Tuesday, July 31, 2012

The One with Zelda

As you may know, I'm kind of in love with the Zelda franchise. I grew up playing the Ocarina of Time, and have played just about every Zelda game in existence. I mean, come on, it's pretty awesome. I mentioned recently how I had stumbled upon an old Zelda shirt design I had sketched out. Given my luck with my dr who shirt, I figured that I should just go for it.Who can say no to a free, custom Zelda shirt?

I had an old grey shirt hidden away in the back of my closet, and some old acrylic paint left. I also had just enough freezer paper left from my last shirt project to use. I love it when I have all these materials just laying around-- it's nice not having to go out and buy materials. Even if the acrylic paint is probably over ten years old and is kind of sketchy. It's free. That's all that matters.

 Freezer paper! I had just enough to cover my design. Which is good as I didn't want to go out and buy like 100 ft of it at the store.

 My design! Well, Nintendo's design. It's called the Hyrule Crest, and is a big symbol of the Zelda games. You can't really see the triforce that is in the center of the design.

All of my materials! I've had that grey shirt for years, and don't wear it anymore. So I decided it needed a facelift. Also, if it all went horribly wrong, I could just throw the shirt away.
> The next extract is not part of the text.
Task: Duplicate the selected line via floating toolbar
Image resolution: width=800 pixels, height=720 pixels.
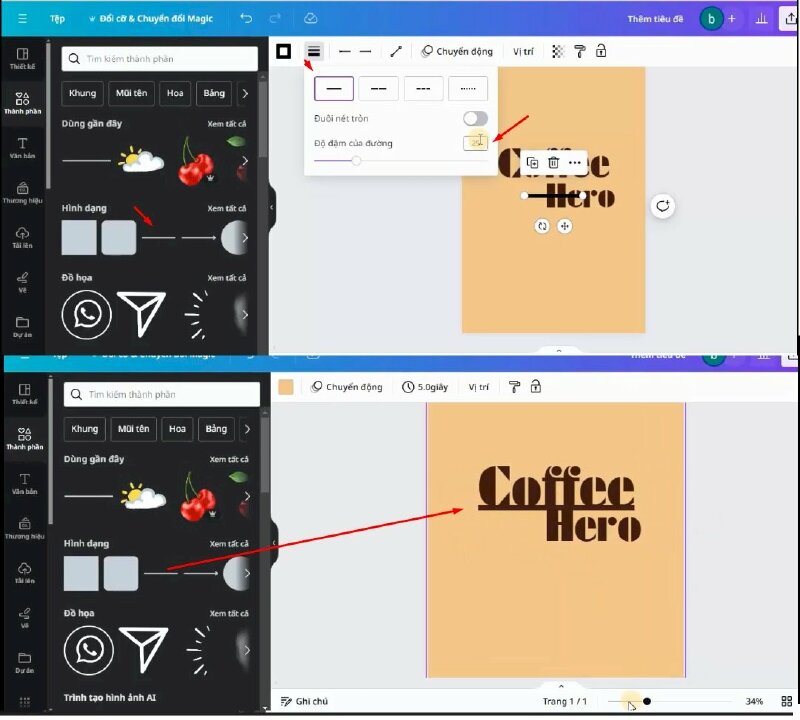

I placed the freezer paper over my design and pinned it down. I'm not the most patient person, but I did my best painstakingly cutting out the design with my x-acto knife.

 Pin cushion!

The cut out design.

 And done! After I cut out the design, I carefully picked up the freezer paper and put it on my shirt.

 I used my iron to adhere the freezer paper to the shirt. Funny story-- always make sure that the shiny part of the freezer paper, aka the waxy part, is facing down onto the shirt. You want to adhere the paper to the shirt, not the iron. Which is kind of what I did. I was trying to adhere the little triangle in the middle of the triforce and I didn't check to see what side was facing down. Which meant that as soon as it hit the iron it stuck there. Frantically I scraped it off, not wanting to mess up my parent's iron.

So yeah, if you're making a shirt, definitely check that.

I mixed the paint and the fabric medium and applied a thick coat to my shirt. I hoped that it would not bleed, as it my dr who shirt kind of had. Even if it did bleed, it would simply added to the...rustic flair of a homemade shirt. ;)
Et, volia! The finished product. :D I loved the crisp, clean lines of the design. It definitely turned out better than my Dr. Who shirt did. To help speed the final stages of drying, I pulled out a hair dryer. It helped to dry the paint, and didn't seem to have any adverse side effect. 

I love it. Cheap, easy, and a nod to my favorite video game!